AI Healthcare Reinvention
AI promises to reinvent many of the processes within healthcare. Revenue cycle management, in particular, has many areas in which we see fascinating advantages, ultimately improving the overall patient experience.
In a revenue cycle context, we’re looking at benefits that rest heavily on machine learning, deep learning, analytics, and natural language processing (NLP) allowing healthcare providers and revenue cycle servicers to leverage structured and unstructured data (such as paper and PDF EOBs/EOPs, coding, and clinical documentation). By doing so, these documents become strategic assets in building a straight-through revenue cycle, reducing costs, increasing efficiency, and delivering a patient payment experience without errors and with faster billing.
OrboGraph recently highlighted a Becker’s Healthcare Article in our OrboNation Blog on 5 Thoughts on AI Transforming RCM. Here are a few of the applications worth paying attention to:
Denials Prediction and Analysis
Getting ahead of the denial curve takes a proactive approach and AI is ideally positioned to support your efforts. The use of business intelligence is a powerful tool to visualize historic denied claim trends. However, machine learning, a subset of AI, can enable hospitals and health systems to more quickly identify root causes and minimize claim denials earlier in the revenue cycle process. This results in lower denial rates and increased revenue.

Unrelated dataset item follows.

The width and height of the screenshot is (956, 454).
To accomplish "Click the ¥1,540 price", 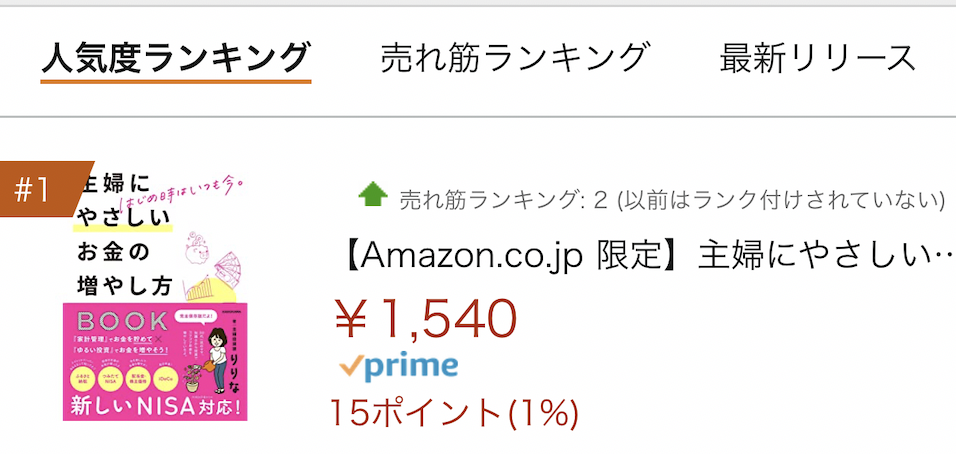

Denied Claim Documentation
Leveraging AI for image processing will automate the processing of correspondence letters. Hospitals lose over $260 billion every year from insurance denials. Part of this is because of shifting payer guidelines, but a large part is also because of human error. With the average cost of reworking a claim coming in at $25 (according to HFMA) and as many as 65 percent of denials never being reworked (according to MGMA), there is huge potential for cost savings here. Imagine receiving a denial letter and having it flow automatically into your denial management system with all data extracted and queued up for collections.
Cutting Collection Costs
Billing and collections benefit from AI. As Crowe Horwath predicts, healthcare organizations can expect to see a decrease of between 25% - 50% in their cost to collect by implementing AI and automation in their revenue cycle processes and can anticipate more accurate billing statements.
Improving Coding and Clinical Documentation
AI also holds serious potential for improving revenue cycle inputs. Deep learning and NLP allow for the processing and analysis of unstructured data, including free-text physician notes in an EHR. This, in turn, feeds higher quality and more accurate data into your revenue cycle, reducing the need for claim re-work and additional manual input in the process.